---------- Статья

Вообще всё другое — полностью другой ассортимент, другие лекторы. Преемственность только как общий вид магазина, хотя цвета поменялись, пол поменялся. Не сказал бы, что преемственность от «Читалки» какая-то есть. Мы пытались с их лекторами говорить, но они не очень подходят под нашу аудиторию — это другая публика. Но люди, которые ходили в «Читалку», продолжают ходить сюда и находят здесь себе книги — в этом плане да, на месте одного книжного вырос другой. Всё же преемственность в данном случае немного про другое — здесь как продавали книги, так и продают, как это было местом для встреч, чаепитий и лекций, так и осталась.
— Очень странное время вы выбрали для открытия. Когда все книжные, наоборот, закрываются, вы решили открыться. Почему так вышло?
Это иллюзия, на самом деле, что книжные закрываются, потому что и книжных, и издательств за период корона-кризиса стало только больше. Так же, как в Донецке (общаюсь с владельцем книжных сетей, мы с ним работаем), — как война началась, люди стали больше читать, покупать книги, больше ходить на лекции и прочее. Потому что во время кризиса всегда повышается потребность не то что в эскапизме, но в каком-то подобном досуге. Всё уходило-уходило в интернет, а здесь пошло от обратного — соответственно, офлайн становится не то чтобы более элитарным, но более ценным. Поэтому это идеальное время было: слабые умирали, новые — закреплялись. В Питере быстро умер «Марки и закладки», еще несколько магазинов, но другая половина из открывшихся в последние годы сейчас вполне живут и здравствуют, всё в порядке.

--------------------

**Задания**
(A) Ответьте на вопросы по статье:
(i) Что поменялось в общем виде магазина?
(ii) Почему лекторы «Читалки» не подошли новому магазину?
(iii) Какой магазин в Питере, согласно статье, быстро умер?
(B) Объясните по статье, почему время открытия книжного названо идеальным.
Для выполнения используйте только статью.

---------- Извлечённый листинг

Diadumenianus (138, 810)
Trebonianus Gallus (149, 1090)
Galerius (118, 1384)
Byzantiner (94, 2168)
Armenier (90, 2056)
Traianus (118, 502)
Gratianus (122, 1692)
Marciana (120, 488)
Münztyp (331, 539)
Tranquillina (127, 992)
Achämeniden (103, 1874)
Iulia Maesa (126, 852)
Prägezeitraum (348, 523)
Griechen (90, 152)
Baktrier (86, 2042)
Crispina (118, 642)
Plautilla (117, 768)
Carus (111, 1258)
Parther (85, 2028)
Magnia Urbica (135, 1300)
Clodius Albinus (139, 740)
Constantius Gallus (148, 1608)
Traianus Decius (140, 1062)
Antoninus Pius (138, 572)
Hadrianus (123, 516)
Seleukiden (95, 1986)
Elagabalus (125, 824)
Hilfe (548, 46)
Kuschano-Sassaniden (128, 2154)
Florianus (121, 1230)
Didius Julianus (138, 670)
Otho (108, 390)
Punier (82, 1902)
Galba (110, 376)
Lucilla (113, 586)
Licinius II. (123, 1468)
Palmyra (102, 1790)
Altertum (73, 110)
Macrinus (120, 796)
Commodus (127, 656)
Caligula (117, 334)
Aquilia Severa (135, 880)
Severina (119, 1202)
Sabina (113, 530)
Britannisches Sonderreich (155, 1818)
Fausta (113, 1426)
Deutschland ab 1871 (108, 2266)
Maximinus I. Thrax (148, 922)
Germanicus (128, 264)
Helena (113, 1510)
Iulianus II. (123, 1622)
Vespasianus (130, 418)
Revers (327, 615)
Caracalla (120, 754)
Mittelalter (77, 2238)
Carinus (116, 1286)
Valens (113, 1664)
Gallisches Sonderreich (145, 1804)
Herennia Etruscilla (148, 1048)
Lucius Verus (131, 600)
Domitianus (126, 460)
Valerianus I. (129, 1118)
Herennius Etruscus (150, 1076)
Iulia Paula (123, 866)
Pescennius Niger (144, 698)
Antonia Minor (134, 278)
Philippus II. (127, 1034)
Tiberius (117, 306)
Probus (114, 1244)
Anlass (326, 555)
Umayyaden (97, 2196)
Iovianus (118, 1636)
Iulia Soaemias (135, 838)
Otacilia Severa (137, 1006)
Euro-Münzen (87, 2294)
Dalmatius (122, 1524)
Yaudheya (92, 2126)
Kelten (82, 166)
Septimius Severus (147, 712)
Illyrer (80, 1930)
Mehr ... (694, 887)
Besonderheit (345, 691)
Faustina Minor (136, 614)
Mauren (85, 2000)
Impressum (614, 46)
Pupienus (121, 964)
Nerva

--------------------

**Ответы**
(A)
(i) Поменялись цвета и пол.
(ii) Они не очень подходят под аудиторию магазина, потому что это другая публика.
(iii) «Марки и закладки».

(B) Во время кризиса всегда повышается потребность в подобном досуге, поэтому офлайн становится более ценным, и за период корона-кризиса книжных и издательств стало только больше. Слабые умирали, а новые закреплялись.